Instead, we accepted an offer to work at Universal Studios as coproducers on the writing staff of Simon & Simon. We remained there for two seasons, then were invited by the producers Richard Chapman and Bill Dial to work for them at Disney Studios. We were made producers on the staff of a show called Sidekicks, then supervising producers of a show called The Oldest Rookie. Then we worked for Viacom on a series called Snoops. By then it was the end of 1989. As that show was being cancelled in December, 1989, our first daughter was born, and life changed again.
We named her Alix, after Alex Londres, an old friend who had died the previous year, with the middle name Elizabeth, after my mother. Jo announced that she was going to be a full-time stay-at-home mother. Being television writer/producers was an engaging, time-consuming activity. It had been a pleasure, but it seemed to me that going off to work in television without Jo would change the experience. Working together had brought us closer than most couples ever get, but working alone would simply be a job. I decided I would stay home too and write books, and we would do a bit of freelance television writing together when the opportunity came up. In 1992, our second daughter, Isabel Rose, was born.

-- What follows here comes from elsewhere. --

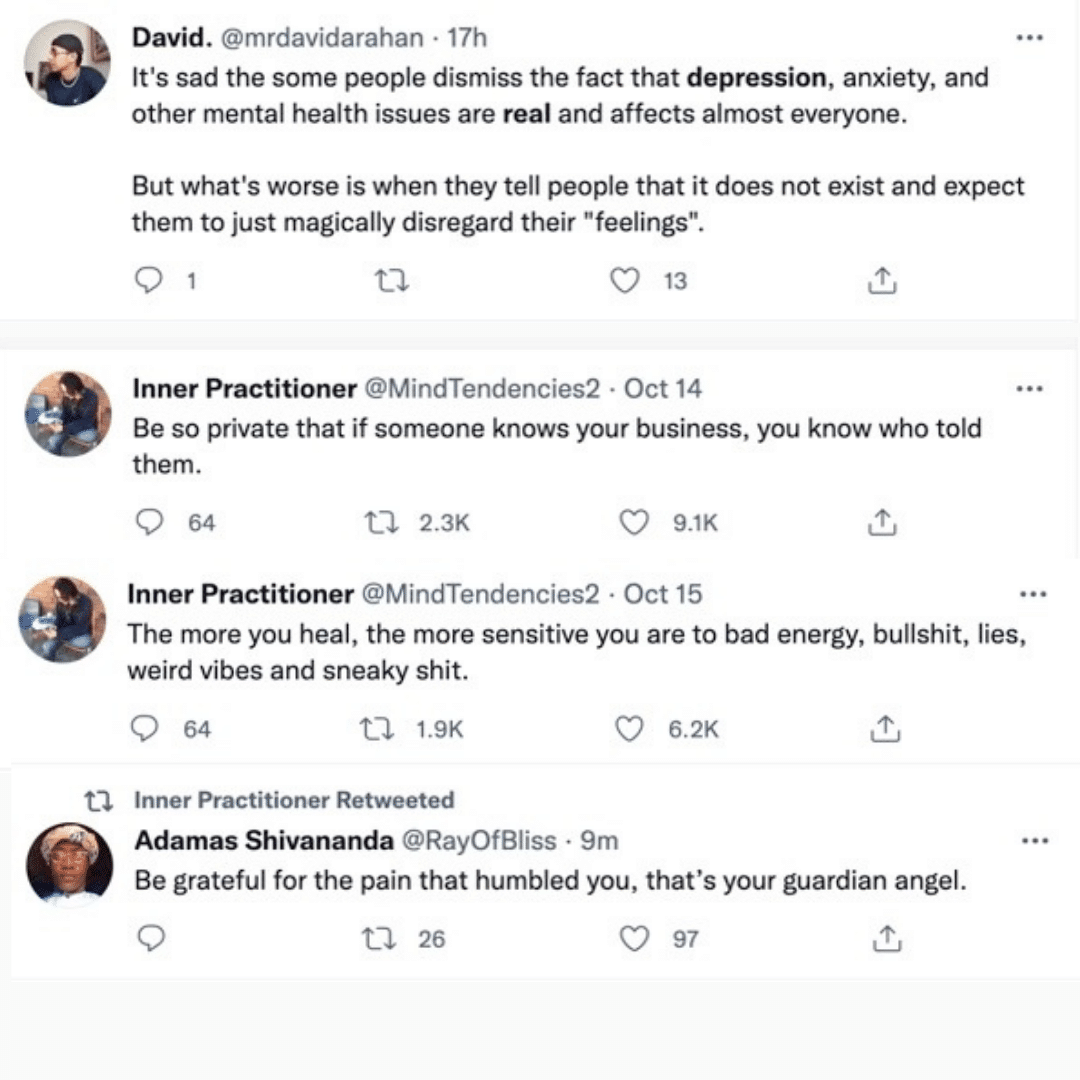
Task: Select the 'Inner Practitioner Retweeted' label
Action: [x=294, y=800]
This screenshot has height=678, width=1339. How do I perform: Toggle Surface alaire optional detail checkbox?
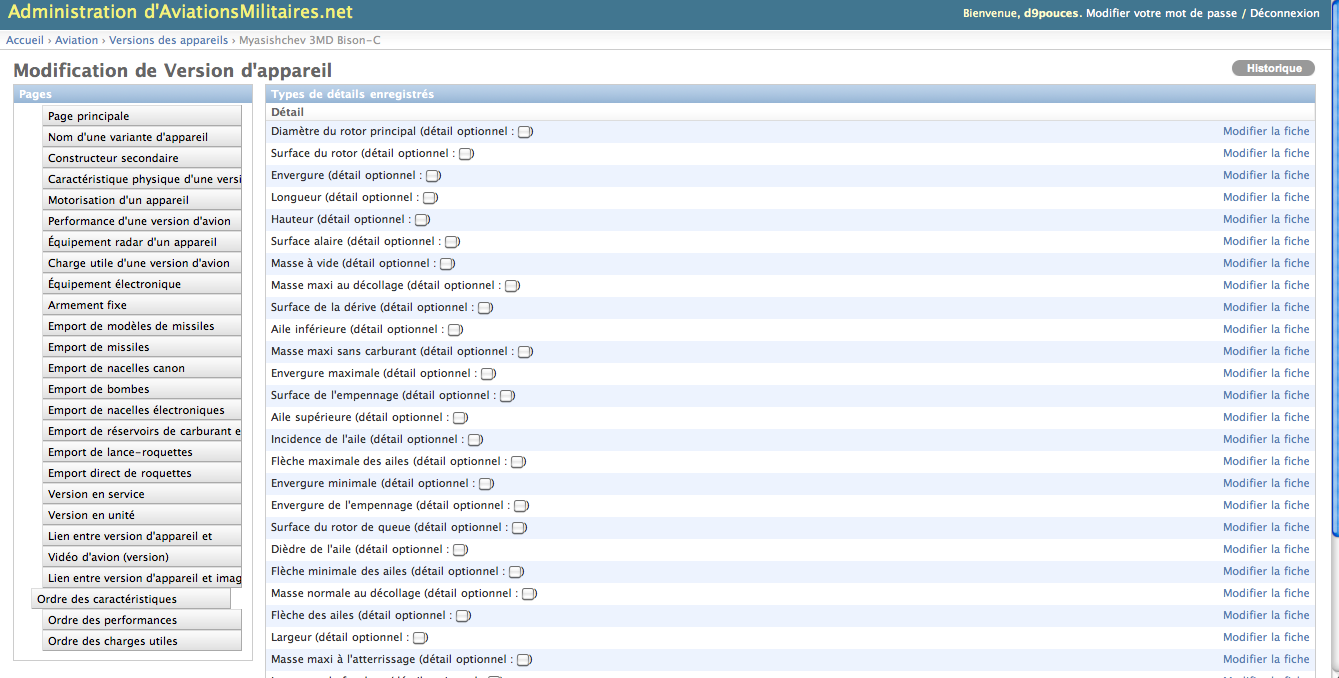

Writing for television taught me more than I can repeat here. Contrary to legend, we found most people in television to be well educated, intelligent, and generous. They were willing to take the time and effort to teach us how to do it. But the work teaches its own lessons. Writing for actors is instructive. It's a wonderful test of dialogue to see if it can be said aloud by a living human being.
Writing for a camera gives a writer a firm sense of points of view. Who is seeing this scene? What can he see from here, and exactly how does it look? How can we convey for a viewer what is going on, without having a narrator to explain or interpret it? Television forces the writer to develop a sense of pace. Watching your own work being acted out teaches you to detect when a scene is over. There are few feelings as distressing as watching a scene you have written that goes on and on after it should have ended.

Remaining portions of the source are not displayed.